Mr. Pastalan estimates there are 50 to 100 communities either already open or planned in proximity to campuses. Those open at Notre Dame and Indiana University and planned for Penn State and the Universities of Alabama and Florida are officially affiliated with the schools and marketed directly to alumni. Retirees live either on campus or nearby, with shuttle bus service. They take classes, use the library, and go to sporting and cultural events.
"Our goal is to make the members of the community full members of the university," says Leslie Bram, executive vice president of Oak Hammock, the nonprofit that will own and run the community at the University of Florida. "We envision a liaison from the university who says, 'I'm your dean of students.'"
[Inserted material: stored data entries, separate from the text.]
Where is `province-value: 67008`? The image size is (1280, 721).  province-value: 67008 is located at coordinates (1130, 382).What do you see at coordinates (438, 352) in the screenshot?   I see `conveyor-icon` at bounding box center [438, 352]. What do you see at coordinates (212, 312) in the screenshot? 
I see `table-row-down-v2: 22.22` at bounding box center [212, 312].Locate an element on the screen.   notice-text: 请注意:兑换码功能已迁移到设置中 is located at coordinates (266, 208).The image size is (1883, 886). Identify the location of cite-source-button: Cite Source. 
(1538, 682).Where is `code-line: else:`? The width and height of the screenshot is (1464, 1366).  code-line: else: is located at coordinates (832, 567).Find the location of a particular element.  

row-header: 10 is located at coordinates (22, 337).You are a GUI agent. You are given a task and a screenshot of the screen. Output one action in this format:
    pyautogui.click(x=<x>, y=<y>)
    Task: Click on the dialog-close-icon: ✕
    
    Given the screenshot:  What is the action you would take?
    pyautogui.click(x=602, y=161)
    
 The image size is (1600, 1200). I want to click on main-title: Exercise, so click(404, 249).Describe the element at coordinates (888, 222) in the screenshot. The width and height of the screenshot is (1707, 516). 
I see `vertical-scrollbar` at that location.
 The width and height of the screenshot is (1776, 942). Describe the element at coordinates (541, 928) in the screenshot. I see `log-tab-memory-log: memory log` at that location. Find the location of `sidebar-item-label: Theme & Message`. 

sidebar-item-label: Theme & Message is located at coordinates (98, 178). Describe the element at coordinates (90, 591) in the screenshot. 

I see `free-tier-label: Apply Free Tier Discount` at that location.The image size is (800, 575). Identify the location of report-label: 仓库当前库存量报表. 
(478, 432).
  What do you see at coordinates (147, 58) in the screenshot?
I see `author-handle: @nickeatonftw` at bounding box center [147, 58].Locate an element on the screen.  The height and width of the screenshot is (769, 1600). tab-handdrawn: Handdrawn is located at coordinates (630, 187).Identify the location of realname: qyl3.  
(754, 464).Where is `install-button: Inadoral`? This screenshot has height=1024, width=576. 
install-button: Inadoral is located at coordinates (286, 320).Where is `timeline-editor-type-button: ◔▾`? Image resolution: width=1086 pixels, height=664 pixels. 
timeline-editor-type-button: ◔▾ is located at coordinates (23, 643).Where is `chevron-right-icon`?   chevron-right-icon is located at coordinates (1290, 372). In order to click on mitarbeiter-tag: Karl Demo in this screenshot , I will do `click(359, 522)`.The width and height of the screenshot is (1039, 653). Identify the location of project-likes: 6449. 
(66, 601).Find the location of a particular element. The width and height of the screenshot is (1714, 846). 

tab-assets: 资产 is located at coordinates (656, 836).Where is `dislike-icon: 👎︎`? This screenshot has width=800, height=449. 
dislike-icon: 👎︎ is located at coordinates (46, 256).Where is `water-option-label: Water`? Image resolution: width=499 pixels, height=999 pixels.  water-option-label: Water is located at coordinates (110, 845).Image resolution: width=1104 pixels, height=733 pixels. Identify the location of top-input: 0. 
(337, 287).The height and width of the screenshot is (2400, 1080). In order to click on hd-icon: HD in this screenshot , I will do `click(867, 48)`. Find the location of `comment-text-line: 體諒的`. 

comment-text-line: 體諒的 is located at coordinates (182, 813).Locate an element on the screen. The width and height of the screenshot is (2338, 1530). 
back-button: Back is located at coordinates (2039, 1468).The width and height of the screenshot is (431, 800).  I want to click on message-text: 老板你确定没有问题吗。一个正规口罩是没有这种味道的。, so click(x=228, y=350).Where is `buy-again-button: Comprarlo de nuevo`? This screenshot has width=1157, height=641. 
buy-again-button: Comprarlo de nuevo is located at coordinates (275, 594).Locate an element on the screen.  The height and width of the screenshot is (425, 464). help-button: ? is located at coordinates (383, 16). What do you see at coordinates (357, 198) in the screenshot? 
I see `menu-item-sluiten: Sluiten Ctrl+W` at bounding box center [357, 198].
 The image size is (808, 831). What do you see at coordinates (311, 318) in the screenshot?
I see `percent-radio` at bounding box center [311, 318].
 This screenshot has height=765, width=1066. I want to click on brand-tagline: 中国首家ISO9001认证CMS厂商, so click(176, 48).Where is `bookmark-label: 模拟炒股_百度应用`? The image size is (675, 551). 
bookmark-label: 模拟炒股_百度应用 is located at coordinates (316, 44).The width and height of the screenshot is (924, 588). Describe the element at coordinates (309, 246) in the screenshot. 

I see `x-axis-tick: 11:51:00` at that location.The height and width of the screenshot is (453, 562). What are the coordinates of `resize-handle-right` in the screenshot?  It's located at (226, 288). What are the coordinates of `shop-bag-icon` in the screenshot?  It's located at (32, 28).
The idea for Oak Hammock goes back to 1990, motivated by alumni interest. Five years ago, an alum from the class of 1942 gave $300,000 to push it toward reality. Without any marketing, 1,500 people - half alums, half faculty or parents of faculty - expressed interest in the 300 units.
"From the university standpoint, it gets a lot of enthusiastic alumni back in the community," Mr. Corson says.
The Green Hills community that the Wegners live in at Iowa State was initiated in the 1970s by the alumni association. It is now separate from the university but retains close ties.
"Iowa State is reaching record levels of support in terms of cash donations and our endowment, and I'd say Green Hills has played a significant role in that achievement," says Tom Mitchell, president of the ISU Foundation, the fund-raising arm of the university.
Like a university education, retirement is costly. Entrance fees are comparable to normal retirement communities and run in the $100,000 to $300,000 range, some or most of which is eventually refunded to the resident's estate. Monthly fees average $1,200 to $2,500 and include health care.
Faculty like the idea of integrating their parents into the university community, and in general retirees can remain independent of their families.
Wegner and his wife, Katie, have five children between them. "They think it's great," he says. "That was one of the important things to both of us, that they don't have to worry about Ma and Pa. It takes the pressure off."